Leki przeciwdepresyjne
NNT dla całej grupy wynosi 2,4. Najczęściej stosowanym preparatem jest amitryptylina (TCA). Podaje się ją w dawce 25-75 mg/24 godz. TCA to grupa leków o licznych działaniach niepożądanych. Należy zachować ostrożność w przypadku stosowania ich u chorych w podeszłym wieku, obarczonych poważnymi chorobami układu krążenia, przerostem prostaty lub jaskrą. W leczeniu PHN skuteczne są selektywne inhibitory zwrotnego wchłaniania serotoniny i noradrenaliny: duloksetyna (NNT 2,3) i wenlafaksyna (NNT 5,2).

Opioidy
NNT 2,7; tramadol lub silne opioidy: oksykodon, morfina, buprenorfina, metadon, fentanyl.
Obecnie standardem w leczeniu PHN jest łączne stosowanie leku przeciwdepresyjnego, gabapentynoidu, leku działającego powierzchniowo (5-proc. lidokaina i/lub 8-proc. kapsaicyna) i opioidu. Z wymienionych grup do leków pierwszego wyboru zaliczamy: gabapentynę, pregabalinę, TCA i plastry z 5-proc. lidokainą, a do leków drugiego wyboru: kapsaicynę i opioidy.
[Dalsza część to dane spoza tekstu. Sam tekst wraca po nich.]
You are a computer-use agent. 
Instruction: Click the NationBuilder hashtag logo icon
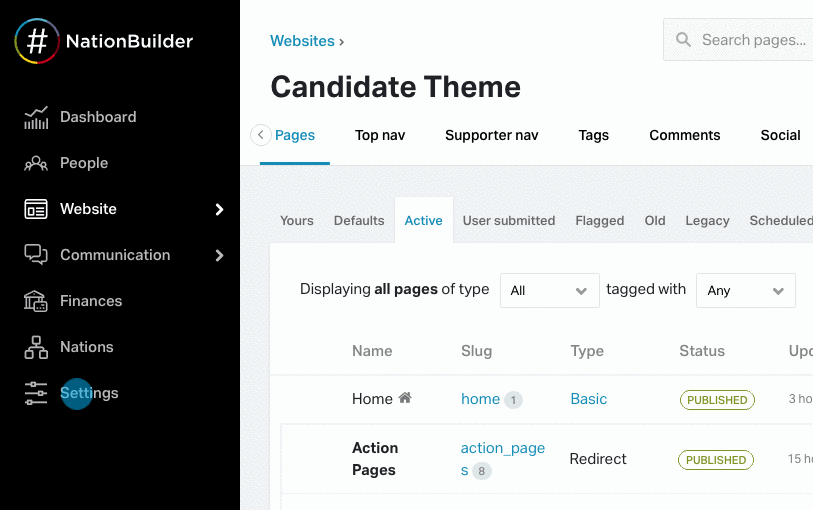point(37,41)
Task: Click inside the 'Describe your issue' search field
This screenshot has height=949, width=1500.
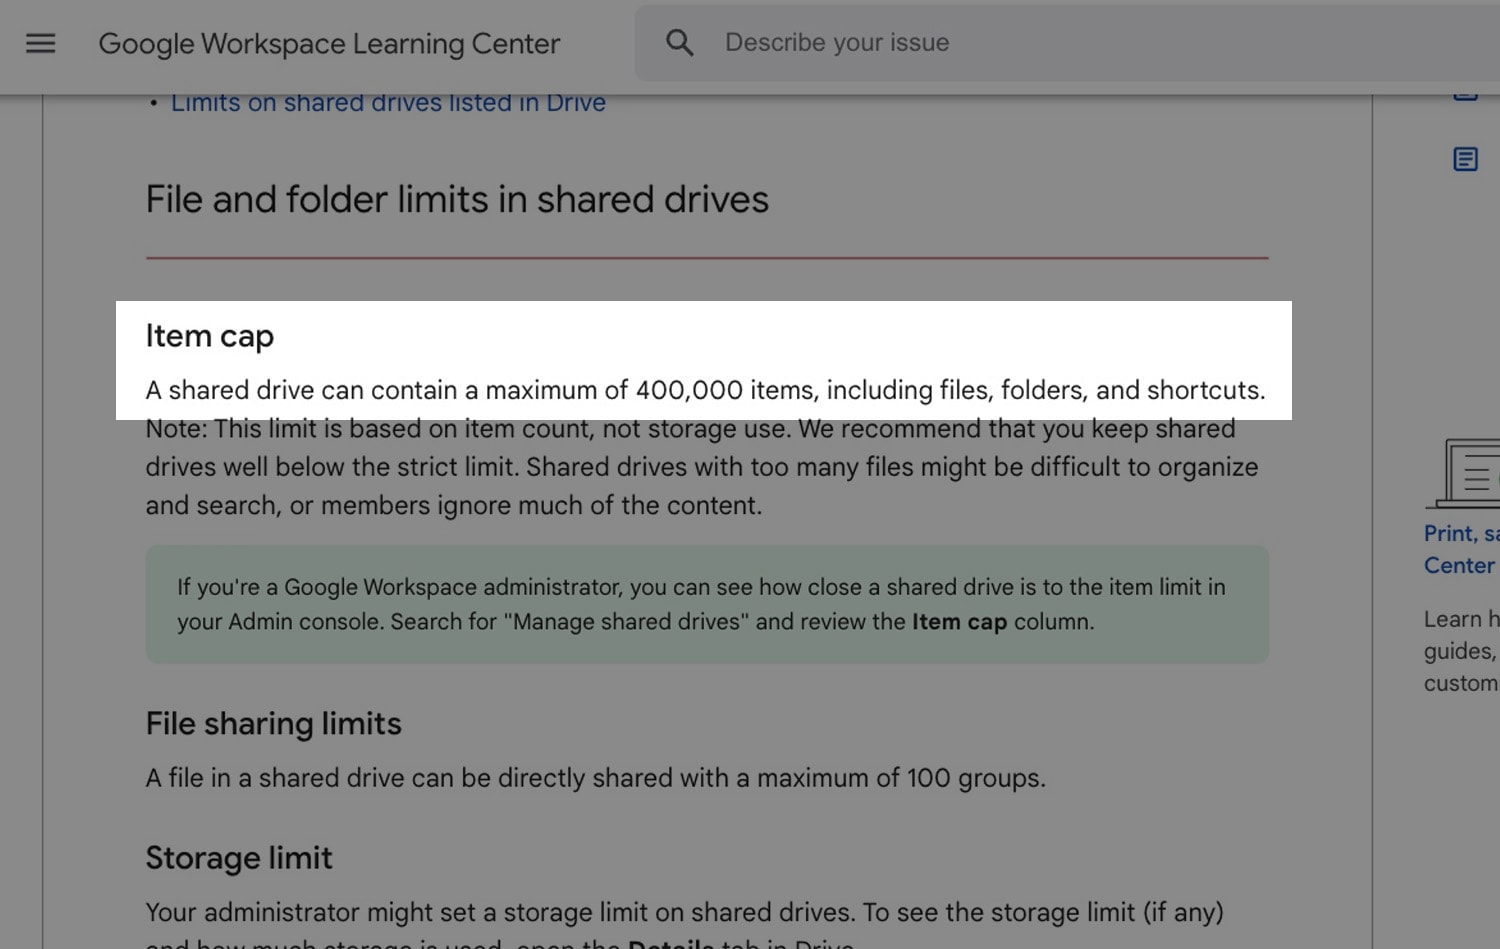Action: pos(900,42)
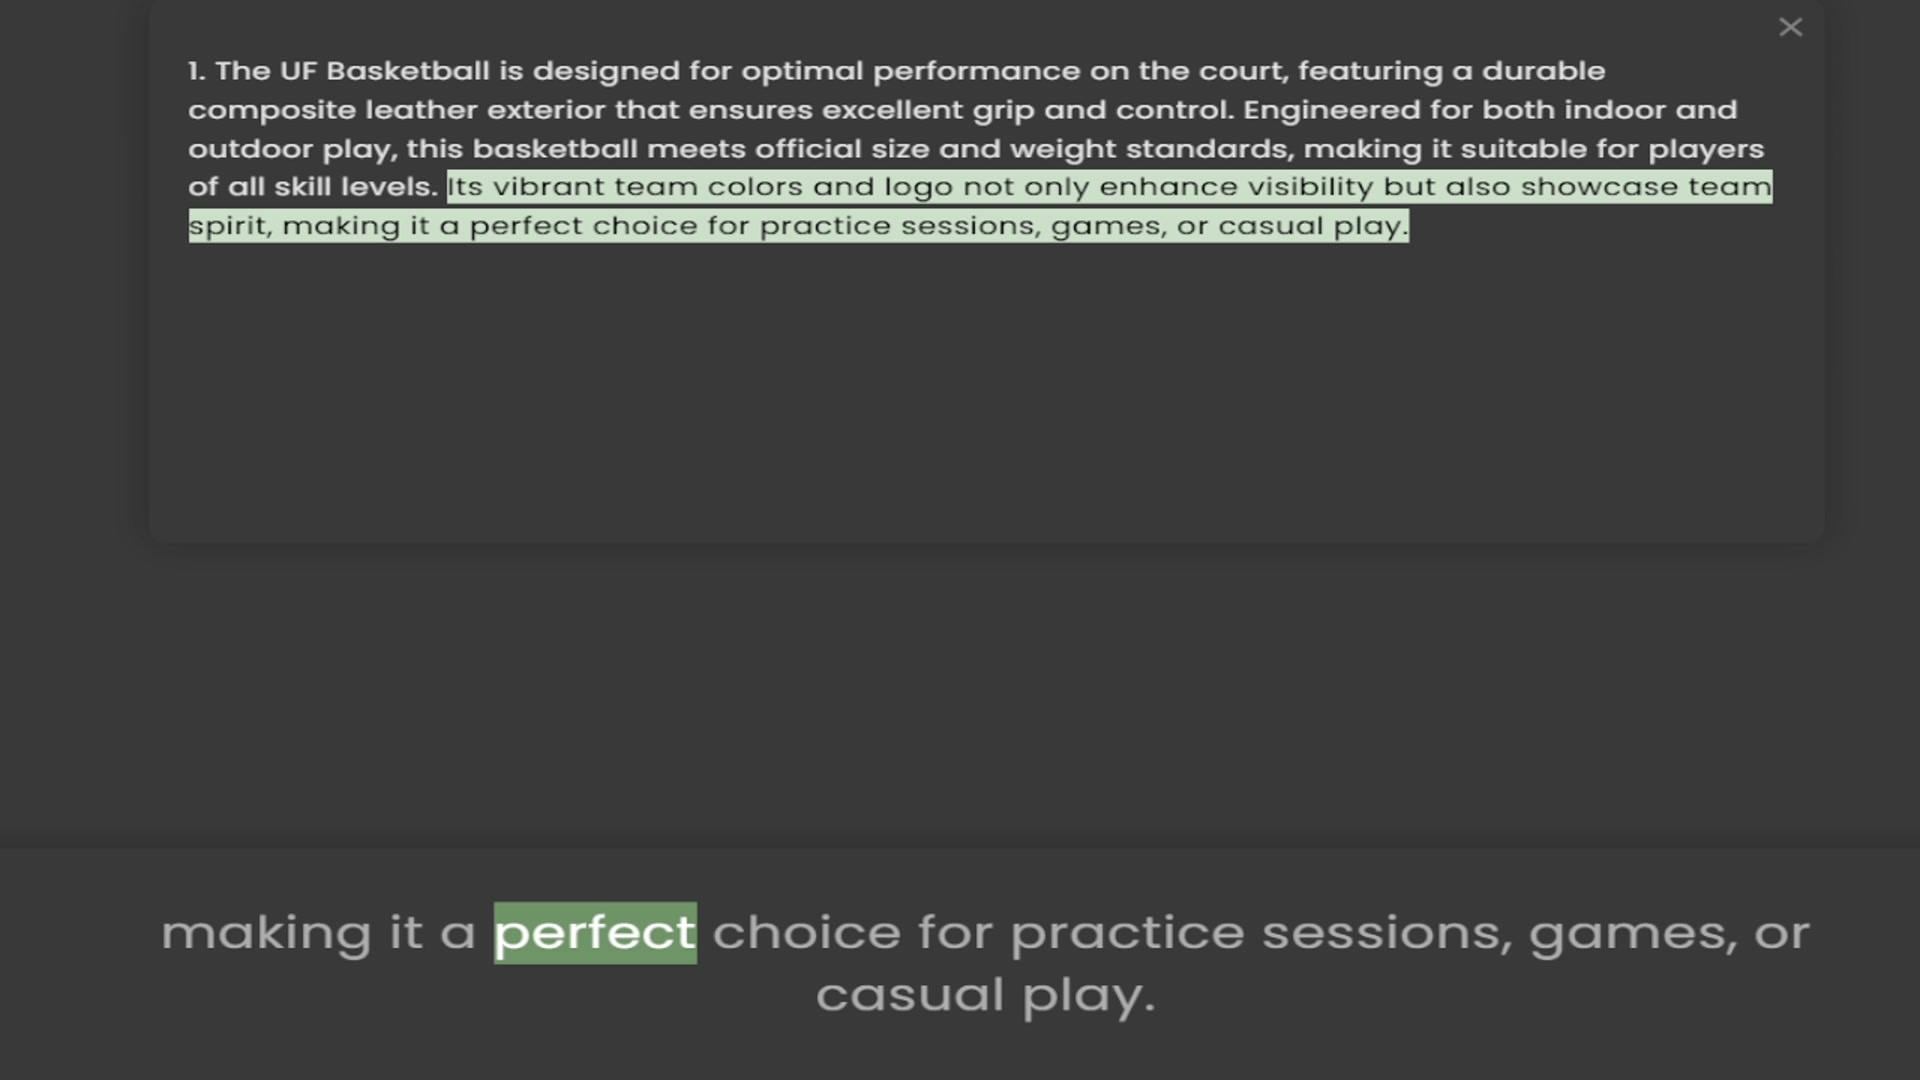The width and height of the screenshot is (1920, 1080).
Task: Click "UF Basketball" in the first line
Action: click(x=384, y=71)
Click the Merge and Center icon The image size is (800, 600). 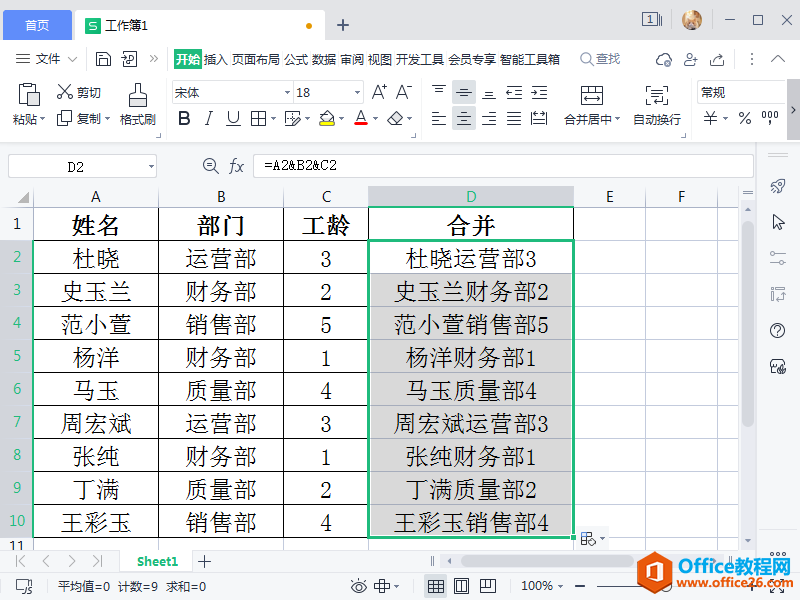[592, 96]
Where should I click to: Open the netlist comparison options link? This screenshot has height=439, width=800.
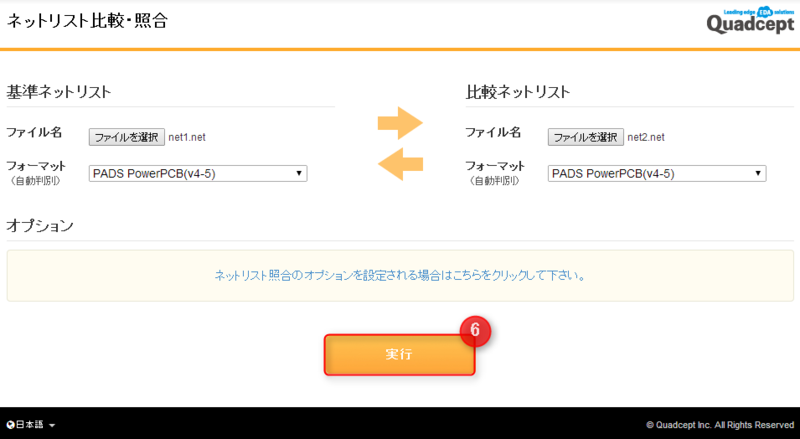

Terapię warto rozpocząć od zastosowania plastrów z lidokainą i w razie potrzeby stopniowo rozszerzać ją o kolejne grupy leków.

Autorka jest kierownikiem Kliniki Anestezjologii i Intensywnej Terapii Centrum Medycznego Kształcenia Podyplomowego w Warszawie.